Adjustment of weft yarn stretch in a shed of an air jet loom
Abstract
A method for adjusting weft yarn stretching in an ordinary or traversing shed and for adjusting the air consumption of relay nozzles forming a travelling zone in the shed of an air jet loom having one or more yarn feed systems. The weft yarns are picked from a weft preparation system by main nozzles with the assistance of relay nozzles. The arrival of the weft yarns is monitored by a weft stop motion, the weft yarns being stopped in their movement by stopper elements disposed before the shed and a facility is provided for controlling the pressure and timing of the main nozzles and the relay nozzles. By the measurement and statistical evaluation of a time difference Δt 1 between the arrival of the weft yarn at a weft stop motion at the end of the shed and the actual stop shock when the weft yarn is stopped by the stopper elements before the shed, a signal representative of yarn deflection found which is of use for optimizing and controlling the adjustment of the relay nozzles.
Claims
exact text as granted — not AI-modifiedWhat is claimed is:
1. A method of adjusting weft yarn stretching in a shed of an air jet loom having at least one main blowing nozzle and a plurality of groups of relay nozzles disposed across a shed, said method comprising the steps of detecting the arrival of a picked weft yarn at a first weft stop motion at an end of the shed and emitting a first signal in response thereto; detecting a stop shock in the picked weft in a second stop motion upstream of the shed or a similar signal that the accumulated predetermined length of weft has been drawn off the accumulator and emitting a second signal in response thereto; and measuring the time difference between said signals and using said measured time difference as a parameter for the stretching of the weft yarn in the shed and as a parameter for controlling at least the relay nozzles in the picking of a weft yarn in the shed.

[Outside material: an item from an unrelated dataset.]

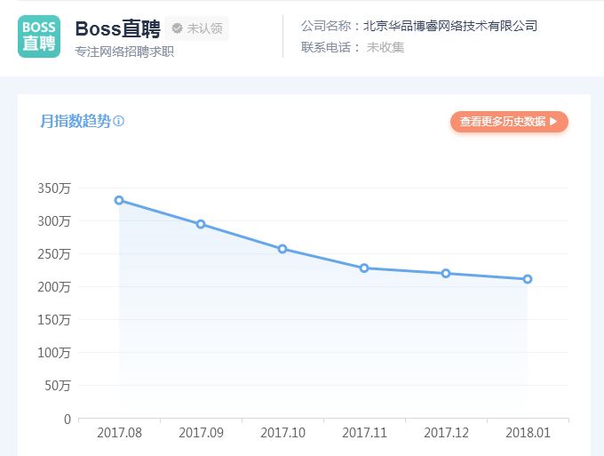The width and height of the screenshot is (604, 456).
Task: Click the 2017.08 x-axis label
Action: (x=119, y=433)
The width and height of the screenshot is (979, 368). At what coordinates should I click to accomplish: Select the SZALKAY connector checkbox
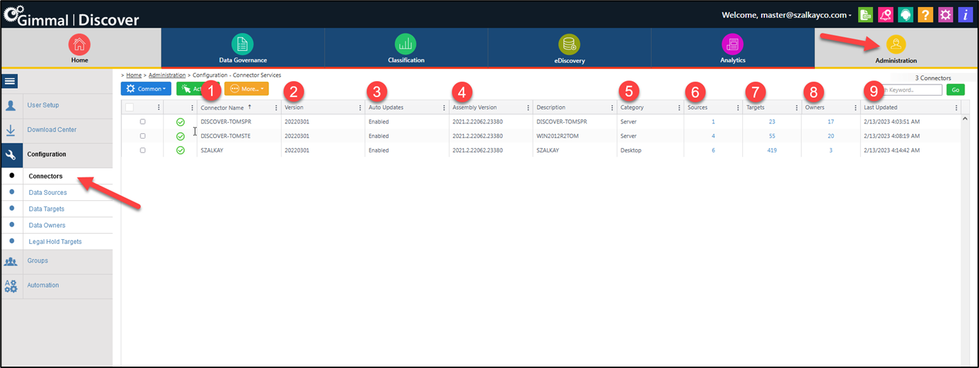click(x=143, y=150)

2. A method as set forth in claim 1 wherein the relay nozzles are disposed in groups along the shed and which further comprises the steps of raising the duration of blowing time and blowing pressure of the relay nozzle groups into a safe zone in response to said parameter; storing the values of subsequently generated time differences over a predetermined number of picks; and statistically evaluating the stored signals to form characteristic parameters for controlling the relay nozzle groups.
3. A method as set forth in claim 2 which further comprises the steps of decreasing the blowing pressure of the last relay nozzle group relative to the direction of weft yarn travel in a stepwise manner after a predetermined number of picks until a per step statistical evaluation shows a significant increase in said time difference; and increasing the blowing pressure of the last relay nozzle group by a safety factor in response to a significant increase in said time difference over a previous time difference until said increase disappears.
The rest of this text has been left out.